Early portal hypertension in metabolic dysfunction-associated steatotic liver disease: a concise review.

Abstract

Introduction: In the metabolic dysfunction-associated steatotic liver disease (MASLD) scenario, more and more evidence has emerged indicating that MASLD patients can develop portal hypertension (PH), which has a direct impact on the prognosis of the disease and represents a significant challenge during the clinical approach.

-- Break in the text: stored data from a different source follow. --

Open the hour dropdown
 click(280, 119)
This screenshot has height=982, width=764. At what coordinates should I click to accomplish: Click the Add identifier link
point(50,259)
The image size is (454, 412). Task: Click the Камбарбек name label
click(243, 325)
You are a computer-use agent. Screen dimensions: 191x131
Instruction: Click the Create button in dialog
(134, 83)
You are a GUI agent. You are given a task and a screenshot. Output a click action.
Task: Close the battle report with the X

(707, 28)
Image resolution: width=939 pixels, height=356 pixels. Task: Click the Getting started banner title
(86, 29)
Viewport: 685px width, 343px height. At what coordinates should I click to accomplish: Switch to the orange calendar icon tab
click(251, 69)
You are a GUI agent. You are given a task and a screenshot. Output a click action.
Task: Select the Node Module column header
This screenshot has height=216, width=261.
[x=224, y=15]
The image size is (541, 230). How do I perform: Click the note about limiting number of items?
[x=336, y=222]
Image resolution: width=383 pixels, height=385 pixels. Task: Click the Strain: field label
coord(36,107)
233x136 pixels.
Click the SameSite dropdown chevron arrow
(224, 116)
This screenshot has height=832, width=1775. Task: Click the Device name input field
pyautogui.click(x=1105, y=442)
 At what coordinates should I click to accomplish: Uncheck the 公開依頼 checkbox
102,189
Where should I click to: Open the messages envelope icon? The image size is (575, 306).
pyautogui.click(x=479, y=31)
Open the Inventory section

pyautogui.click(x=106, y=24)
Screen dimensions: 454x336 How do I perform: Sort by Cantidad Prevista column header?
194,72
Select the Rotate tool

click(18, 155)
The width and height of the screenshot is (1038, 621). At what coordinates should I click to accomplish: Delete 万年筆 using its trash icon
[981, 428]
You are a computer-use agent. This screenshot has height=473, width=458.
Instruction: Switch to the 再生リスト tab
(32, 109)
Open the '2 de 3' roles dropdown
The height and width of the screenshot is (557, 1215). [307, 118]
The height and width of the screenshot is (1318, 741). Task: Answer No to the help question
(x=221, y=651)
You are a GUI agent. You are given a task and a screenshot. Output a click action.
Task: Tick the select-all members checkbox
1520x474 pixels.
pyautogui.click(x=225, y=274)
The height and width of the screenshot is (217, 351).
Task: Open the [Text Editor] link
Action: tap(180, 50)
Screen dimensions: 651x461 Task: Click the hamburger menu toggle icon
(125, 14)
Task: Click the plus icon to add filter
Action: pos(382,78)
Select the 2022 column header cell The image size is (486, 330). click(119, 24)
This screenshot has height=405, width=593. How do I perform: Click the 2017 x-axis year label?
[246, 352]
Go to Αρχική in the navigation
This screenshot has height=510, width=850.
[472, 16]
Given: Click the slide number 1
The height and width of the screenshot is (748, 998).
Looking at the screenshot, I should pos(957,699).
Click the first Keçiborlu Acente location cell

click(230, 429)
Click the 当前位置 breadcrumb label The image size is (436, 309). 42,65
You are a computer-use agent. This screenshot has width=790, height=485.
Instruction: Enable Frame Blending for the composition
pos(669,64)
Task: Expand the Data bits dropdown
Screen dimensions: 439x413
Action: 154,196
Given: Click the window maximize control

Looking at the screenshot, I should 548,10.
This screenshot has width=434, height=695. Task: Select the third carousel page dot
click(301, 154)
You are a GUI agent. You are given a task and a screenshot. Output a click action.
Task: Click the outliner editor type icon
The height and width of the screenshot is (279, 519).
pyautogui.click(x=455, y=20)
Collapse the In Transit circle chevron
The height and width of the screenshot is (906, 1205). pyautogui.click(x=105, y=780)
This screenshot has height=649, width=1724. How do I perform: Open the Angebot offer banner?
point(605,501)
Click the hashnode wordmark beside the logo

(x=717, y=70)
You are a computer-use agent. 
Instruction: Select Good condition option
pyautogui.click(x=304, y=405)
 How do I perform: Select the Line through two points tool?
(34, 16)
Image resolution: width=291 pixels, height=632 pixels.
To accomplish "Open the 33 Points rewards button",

Areas covered: There are different explanations for early PH pathophysiology in patients with MASLD, among which are dysbiosis, microthrombosis, impairments in inflammatory mediators, sinusoid-level alterations in the liver architecture, genetic factors, and so on. Currently, we have evidence in animal models and humans demonstrating that all these factors could be modulated or modified; unfortunately, we are far from translating these results into clinical scenarios. The early PH phenomenon only occurs in 20% patients with MASLD. This review aims to describe the current evidence from the pathophysiological and treatment point of view, as well as the implications in the clinical care of patients with MASLD presenting early PH.

Expert opinion: Although the presence of PH in these patients has a significant clinical impact, the traditional diagnostic approach may not be the best option; other diagnostic tools have been studied, and perhaps, at some point, they can be added to the treatment algorithms of these patients.